Hospitals are struggling to deal with the numbers of killed and injured.
A series of explosions ripped apart police buildings, passport offices and immigration centres on the city, which is now under a 24-hour curfew.
Boko Haram militants said they carried out the attacks, which would be their bloodiest assault to date.
The group has said it wants to overthrow the national government and install an Islamic state.
Its members have frequently attacked police stations and other symbols of state power, but the group has also bombed churches and killed hundreds of people – including many Muslim and Christian civilians.
President Goodluck Jonathan promised that the perpetrators would “face the full wrath of the law”.
“As a responsible government, we will not fold our hands and watch enemies of democracy, for that is what these mindless killers are, perpetrate unprecedented evil in our land,” Goodluck Jonathan said.
A medical official told the AP news agency that 143 people had been killed, and another official told AFP that 162 bodies had been counted.
Boko Haram, which loosely translates from the local Hausa language as “Western education is forbidden”, has been behind a string of attacks in recent years.
The group wants Islamic law across Nigeria, whose population is split between the largely Muslim north, and the south where Christianity and traditional beliefs predominate.

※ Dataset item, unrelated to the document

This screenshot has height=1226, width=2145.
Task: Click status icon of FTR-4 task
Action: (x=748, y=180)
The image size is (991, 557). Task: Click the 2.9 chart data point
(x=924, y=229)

It first hit the headlines in 2009 when a spate of attacks by its followers on police and government buildings in the city of Maiduguri led to a crackdown in which hundreds died.

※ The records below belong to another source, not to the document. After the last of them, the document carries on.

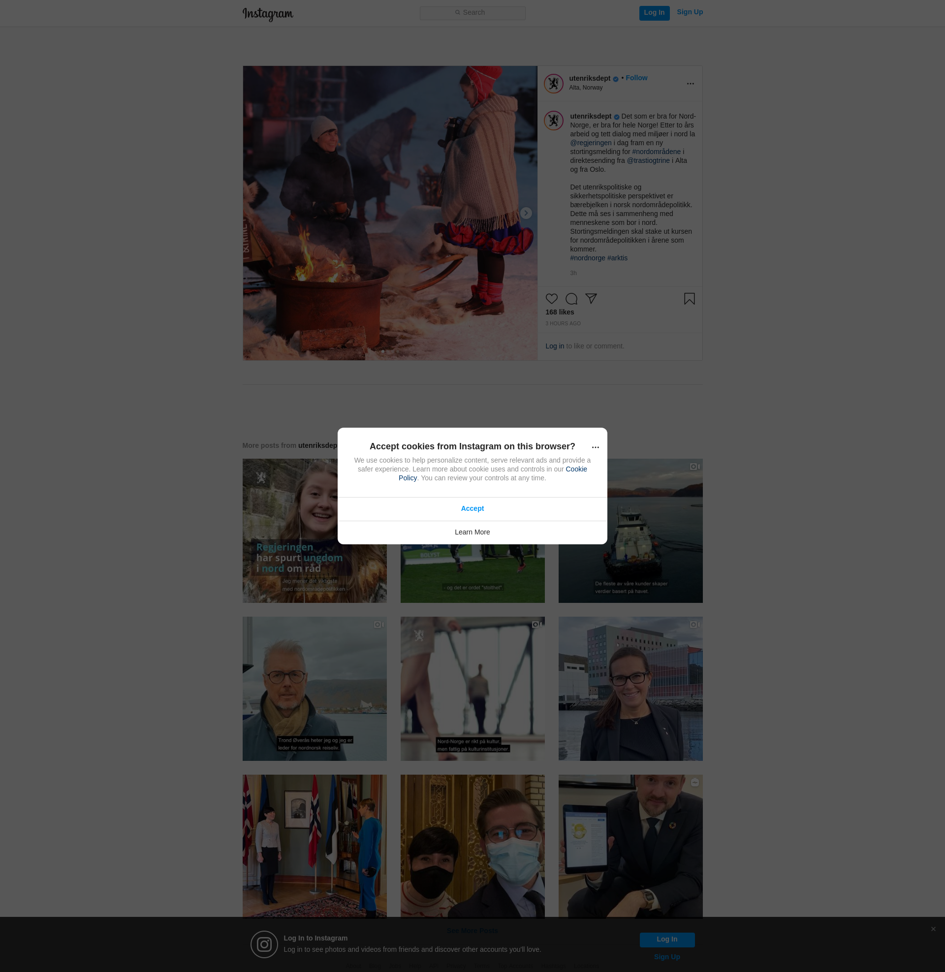945x972 pixels.
Task: Close the bottom login banner
Action: coord(933,929)
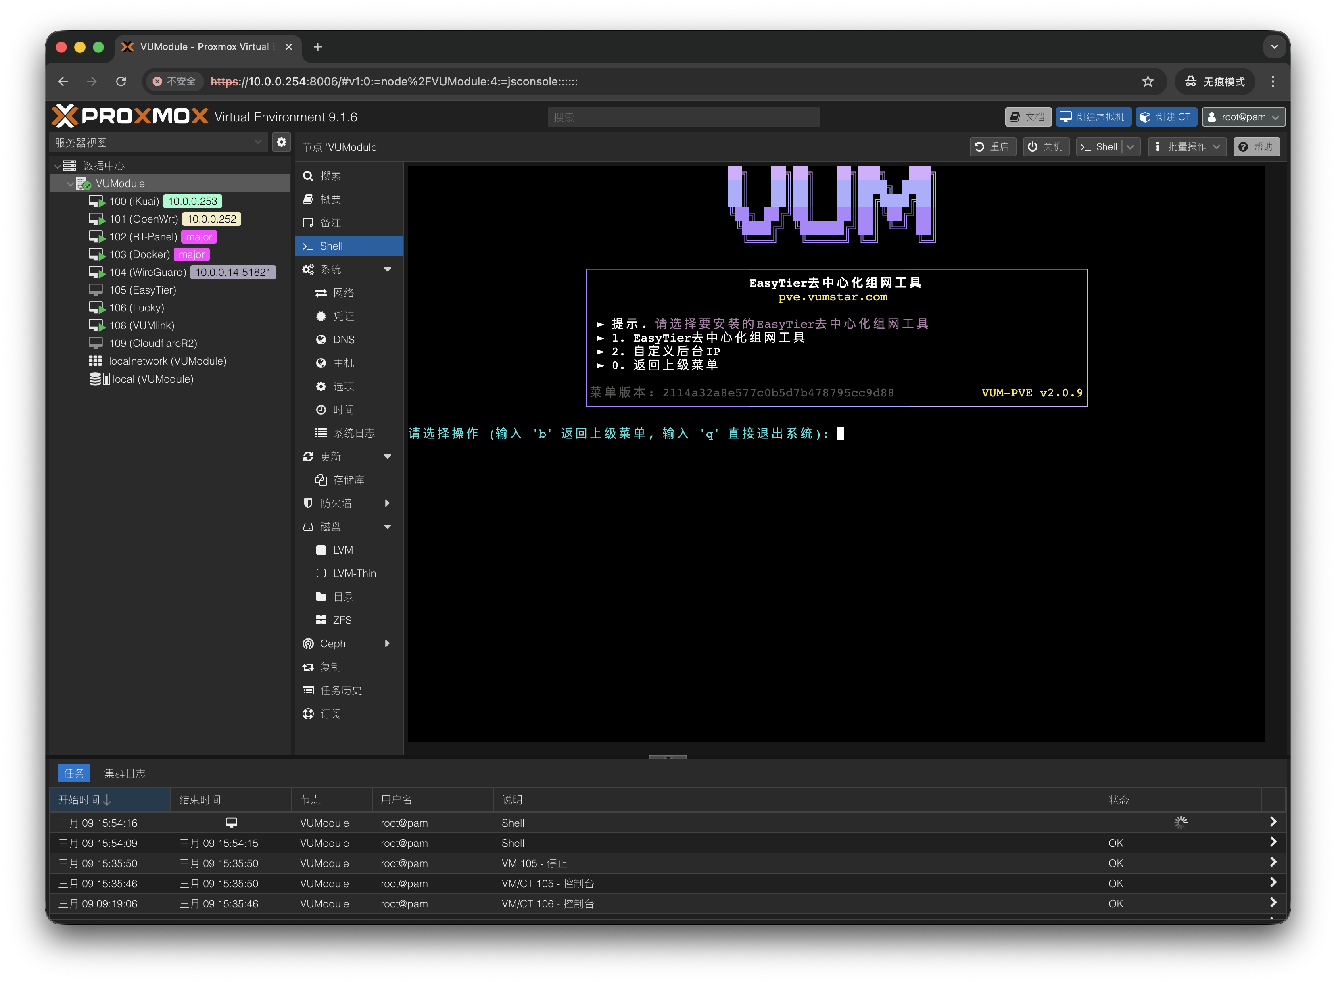Open the 凭证 (Certificates) panel
1336x984 pixels.
coord(344,316)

More recently, the group has launched bomb attacks on churches, drive-by shootings on government targets and other attacks across northern Nigeria, killing scores and forcing many more to flee.
But the Kano attacks appear to be the group’s most deadly co-ordinated assault.

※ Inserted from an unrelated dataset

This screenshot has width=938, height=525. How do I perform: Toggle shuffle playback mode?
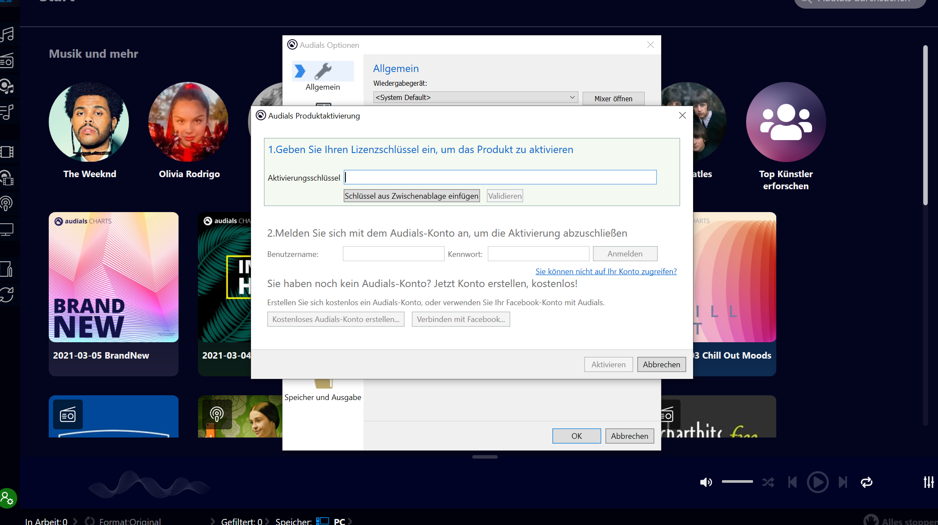tap(768, 482)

There was also a shoot-out at the headquarters of the state police in the city’s eastern district of Bompai, reports said.
A local man, Andrew Samuel, described the scene of one blast: “I was on the roadside and I just heard a ‘boom’. As I came back, I saw the building of the police headquarters crashing down and I ran for my life.”
Witnesses said the bomber who attacked one of the police stations pulled up outside the building on a motorbike, dismounted and ran inside holding a bag.
Some unconfirmed reports have claimed suicide bombers carried out some of the attacks.
Nigeria’s Channels TV said in a statement that one of its reporters, Enenche Akogwu, had been killed in the attacks.
It said he had been “shot by unknown gunmen suspected to be members of the Boko Haram sect”, outside the state government house.
The wounded were reported to include foreigners from an area near the SSS headquarters, which is home to many expatriates, particularly Lebanese and Indians.
A Boko Haram spokesman, Abul Qaqa, told journalists that it had carried out the attacks because the authorities had refused to release group members arrested in Kano.